2 Het geding in cassatie
Tegen het vonnis van de rechtbank van23 november 2016 heeft [eiseres] beroep in cassatie ingesteld.
De cassatiedagvaarding is aan dit arrest gehecht en maakt daarvan deel uit.
De Gemeente heeft geconcludeerd tot verwerping van het beroep.
De zaak is voor partijen toegelicht door hun advocaten.
De conclusie van de Advocaat-Generaal W.L. Valk strekt tot vernietiging van het vonnis van 23 november 2016 en tot afdoening als in die conclusie onder 2.25 vermeld.
De advocaat van [eiseres] heeft bij brief van 10 november 2017 op die conclusie gereageerd.
3 Beoordeling van het middel
3.1
In cassatie kan worden uitgegaan van de feiten en omstandigheden vermeld in de conclusie van de Advocaat-Generaal onder 1.1-1.5. Samengevat gaat het om het volgende.

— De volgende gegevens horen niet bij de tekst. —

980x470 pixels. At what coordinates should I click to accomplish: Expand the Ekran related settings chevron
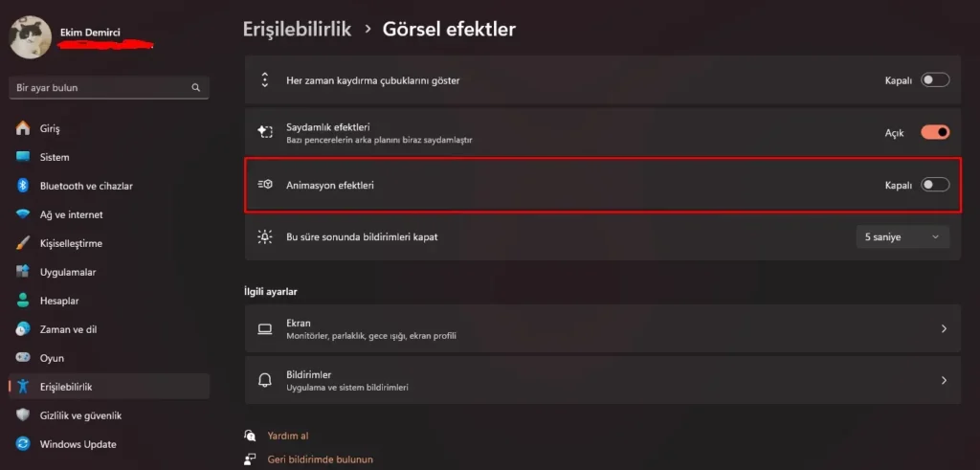click(x=944, y=328)
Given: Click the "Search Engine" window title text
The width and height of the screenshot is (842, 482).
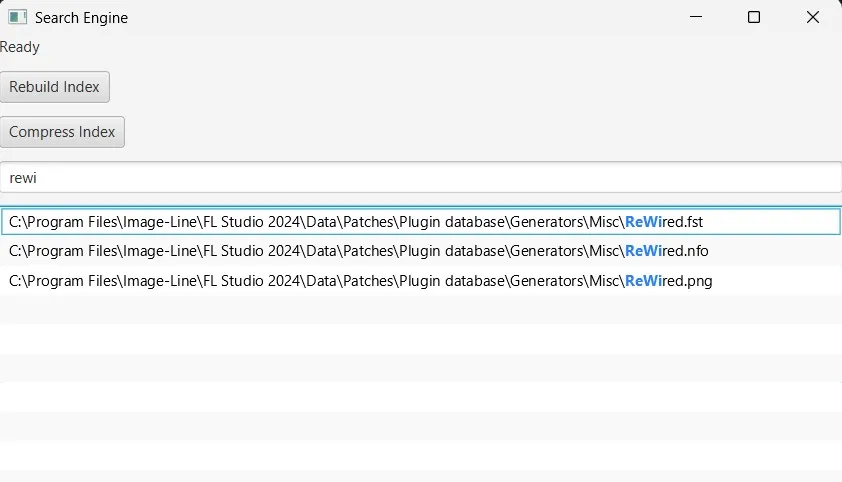Looking at the screenshot, I should pyautogui.click(x=81, y=18).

(i) Op vordering van de Gemeente is bij vonnis van 23 november 2016 vervroegd de onteigening uitgesproken van een aan [eiseres] in eigendom toebehorend perceel.
(ii) De rechtbank heeft op de voet van art. 54i Onteigeningswet (hierna: Ow) het voorschot op de schadeloosstelling bepaald op 90% van het door de Gemeente aangeboden bedrag van € 2.700.000,--, zijnde € 2.430.000,--, en heeft overwogen (rov. 2.11) dat zekerheidstelling als bedoeld in art. 54i lid 4 Ow achterwege kan blijven.
3.2
De klachten van onderdeel 1 kunnen niet tot cassatie leiden. Dit behoeft, gezien art. 81 lid 1 RO, geen nadere motivering nu die klachten niet nopen tot beantwoording van rechtsvragen in het belang van de rechtseenheid of de rechtsontwikkeling.
3.3.1
Onderdeel 2 klaagt dat het oordeel van de rechtbank met betrekking tot de zekerheidstelling getuigt van een onjuiste rechtsopvatting.
3.3.2
De rechtbank heeft miskend dat art. 54i lid 4 Ow ongeclausuleerd imperatief is geformuleerd. Het artikel houdt in, voor zover thans van belang, dat de rechtbank voor de onteigende partij een som als zekerheid bepaalt voor de voldoening van de verschuldigde schadeloosstelling. Mede gelet op de wetsgeschiedenis van dit artikel, waarin wordt vermeld dat zekerheidstelling om redenen van constitutionele aard niet kan worden beperkt tot de gevallen waarin de onteigende partij daarom verzoekt (Kamerstukken II 1970/1971, 10 590, nr. 5, p. 18), heeft de rechtbank ten onrechte overwogen dat zekerheidstelling achterwege kan blijven (vgl. HR 8 februari 2013, ECLI:NL:HR:2013:BY2638). Zekerheidstelling kan pas achterwege blijven als de onteigende partij door middel van een ondubbelzinnige wilsverklaring afstand heeft gedaan van haar recht daarop (vgl. HR 23 december 2011, ECLI:NL:HR:2011:BU4934, NJ 2012/22). Van een zodanige afstand is in het onderhavige geding niet gebleken. De klacht is dus gegrond.
3.3.3
Het bestreden vonnis dient derhalve te worden vernietigd voor zover de rechtbank heeft nagelaten de hiervoor in 3.3.2 bedoelde zekerheid te bepalen. De Hoge Raad kan zelf de zaak afdoen door alsnog een som als zekerheid te bepalen. Ingevolge art. 54i lid 4 Ow wordt die som ingeval daaromtrent tussen partijen geen overeenstemming is bereikt, bepaald op ten minste het bedrag dat is aangeboden, verminderd met het voorschot. De Hoge Raad zal de som bepalen op € 270.000,-- (€ 2.700.000,-- minus € 2.430.000,--).
4 Beslissing
De Hoge Raad:
vernietigt het vonnis van de rechtbank Den Haag van 23 november 2016, doch uitsluitend voor zover daarin niet de hiervoor in 3.3.3 bedoelde zekerheid is bepaald;
bepaalt dat de Gemeente voor een bedrag van € 270.000,-- zekerheid zal stellen voor de aan [eiseres] toekomende schadeloosstelling door dit bedrag te storten op de derdengeldrekening van een door [eiseres] aan te wijzen notaris;
veroordeelt de Gemeente in de kosten van het geding in cassatie, tot op deze uitspraak aan de zijde van [eiseres] begroot op € 945,99 aan verschotten en € 2.600,-- voor salaris.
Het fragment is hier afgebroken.